We will be constructing up to 3 cars (the lead car being equipped with a camera for object detection). The lead car plays a huge role in our project so we will begin working on object detection as soon as possible. This week we read up on a R-CNN algorithm that uses RGB-D information for state of the art object detection, so we will experiment with that. This means we will want to setup the PS4 camera next week to see what we’re working with.

This week consisted of a lot of research for our team, and served as an awesome week for feeling out the scope of our project and getting more comfortable with the technologies we will be working on. We worked hard to come up with metrics we want to hit for our project and worked on the upcoming presentation. As we lay the groundwork for our project, we will also start thinking more deeply on tunable/modifiable design choices (for example, what type of information to send between cars: raw data, instructions, etc.).

Fausto’s Status Update [03-06-2021]

This week, I read up on Bluetooth technology so that next week I can begin programming communication between Bluetooth devices. I mainly read a pdf I found by MIT on Bluetooth programming (https://people.csail.mit.edu/rudolph/Teaching/Articles/BTBook.pdf) which contained a lot of interesting details about how Bluetooth works and some intricacies with the technology.

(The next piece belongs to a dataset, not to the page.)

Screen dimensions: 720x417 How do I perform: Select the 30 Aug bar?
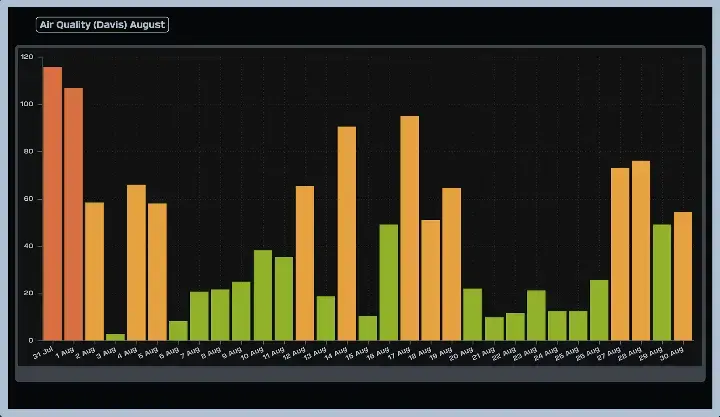[683, 276]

This pdf details how to create sockets such that data can be transmitted and includes information on piconets (which are ad hoc networks consisting of 8 devices, where one acts as a master, and the others act as slaves). One thing I didn’t know about Bluetooth is that an actively communicating Bluetooth device changes channels every 625 microseconds, so devices within a system have to sync their channel changes (I am sure Bluetooth hardware handles this but it was interesting to learn about). Next steps are: setting up basic communications between Bluetooth devices, getting a better idea of what information we want to transmit across our RC cars.